::: INPUT :::
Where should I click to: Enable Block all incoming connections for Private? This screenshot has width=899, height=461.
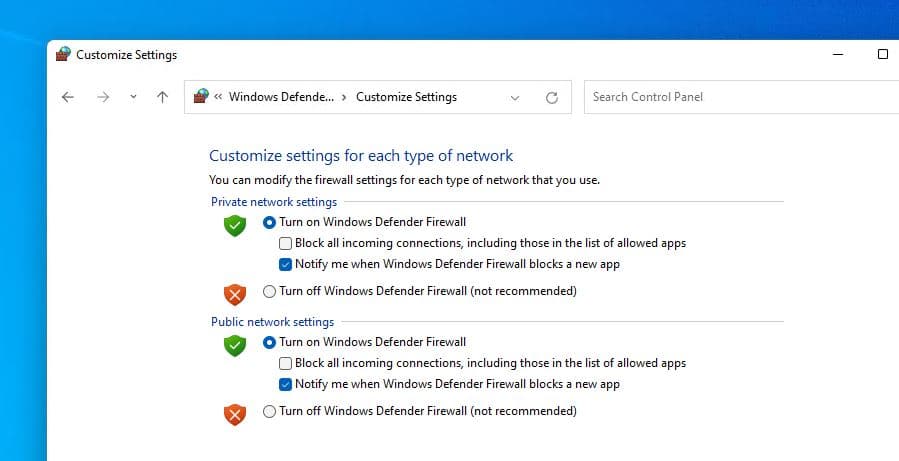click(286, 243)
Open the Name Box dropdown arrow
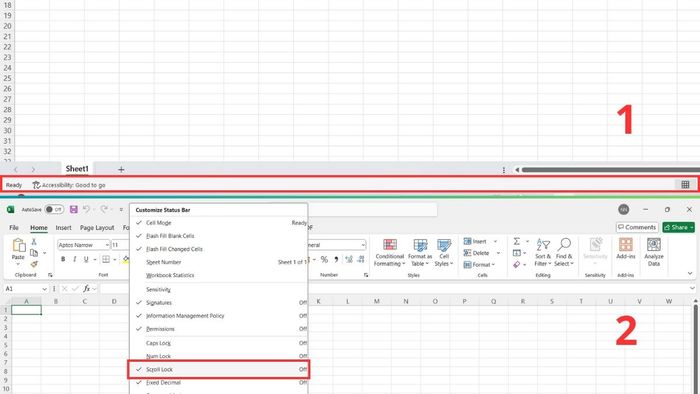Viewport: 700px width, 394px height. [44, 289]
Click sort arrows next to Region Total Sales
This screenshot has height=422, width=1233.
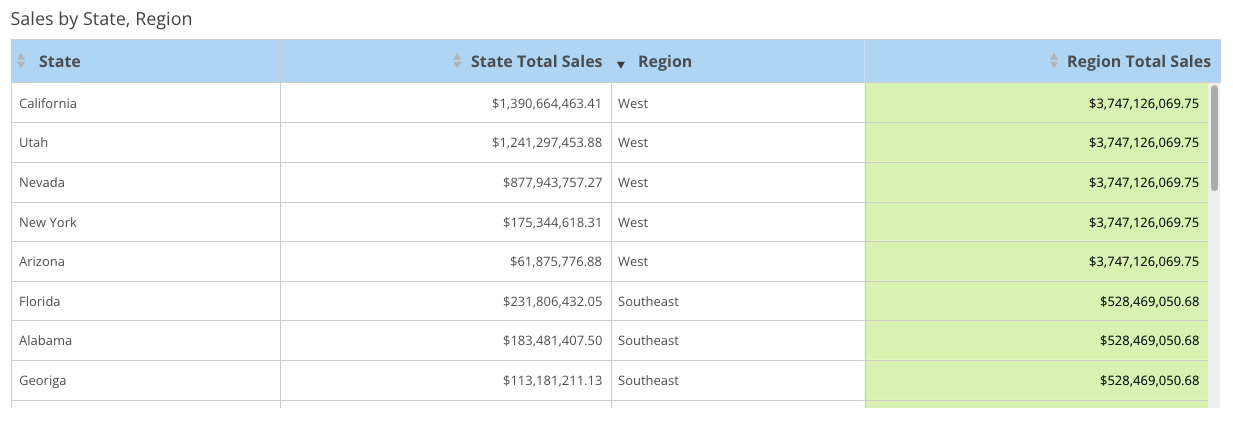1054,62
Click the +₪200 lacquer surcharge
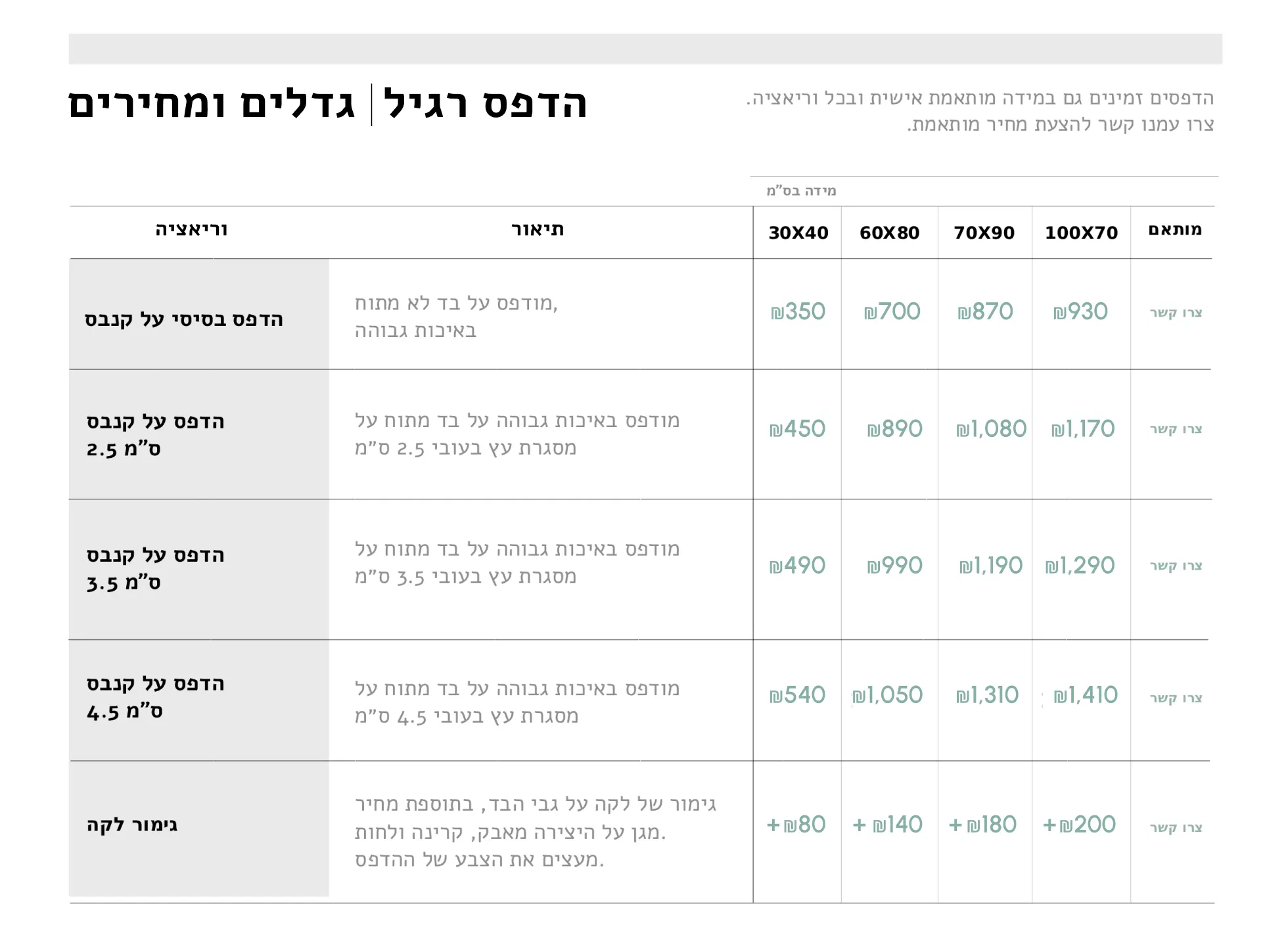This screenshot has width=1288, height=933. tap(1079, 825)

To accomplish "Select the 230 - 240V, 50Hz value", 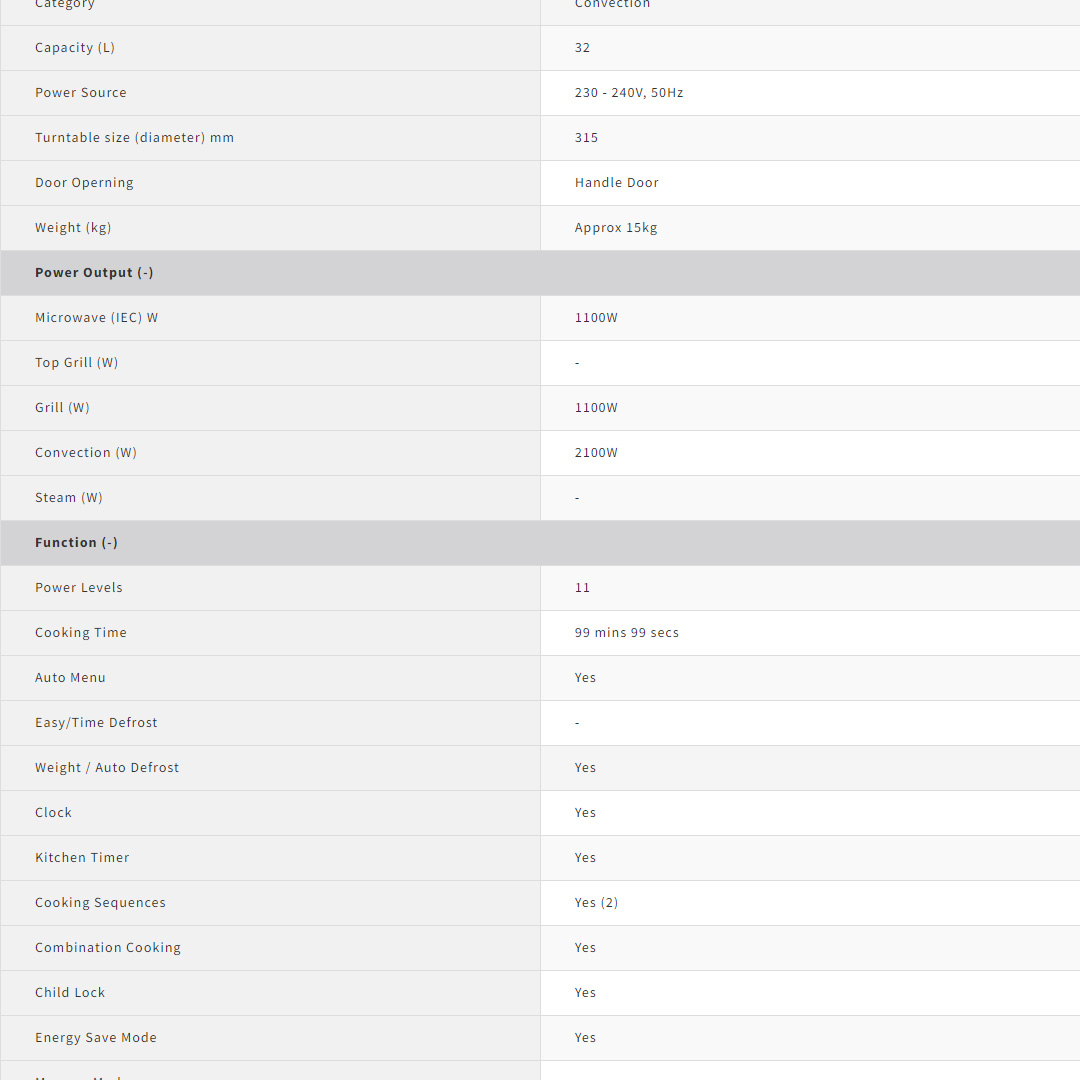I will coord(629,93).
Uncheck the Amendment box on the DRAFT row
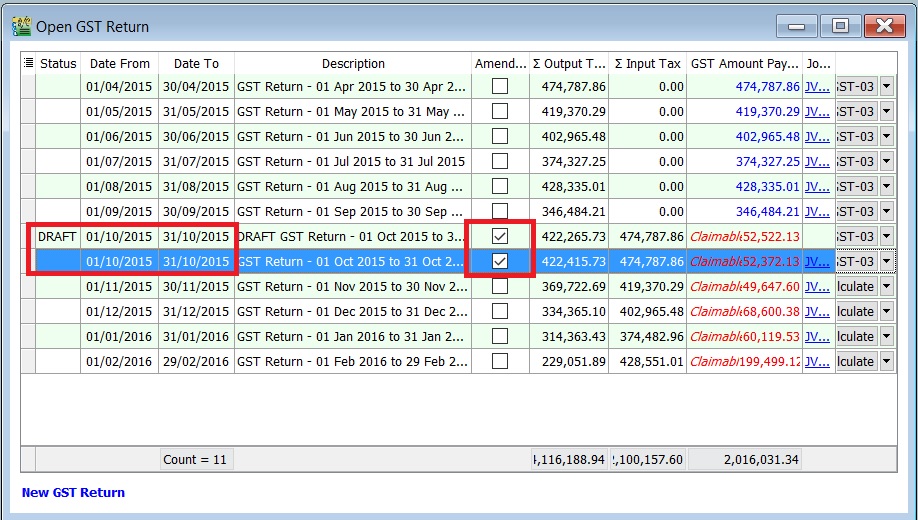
:::
## DIRECTIONS FOR THIS TASK
Extract, word for word, every line from the beginning of the data through the line containing "Viewport: 700px width, 394px", with both ends included. Omit the pictures from your answer.

## EXERCISE RESPONSE
Where should I click to: Enable Block all incoming connections for Private? This screenshot has width=899, height=461.
click(286, 243)
Open the Name Box dropdown arrow
Viewport: 700px width, 394px height. [44, 289]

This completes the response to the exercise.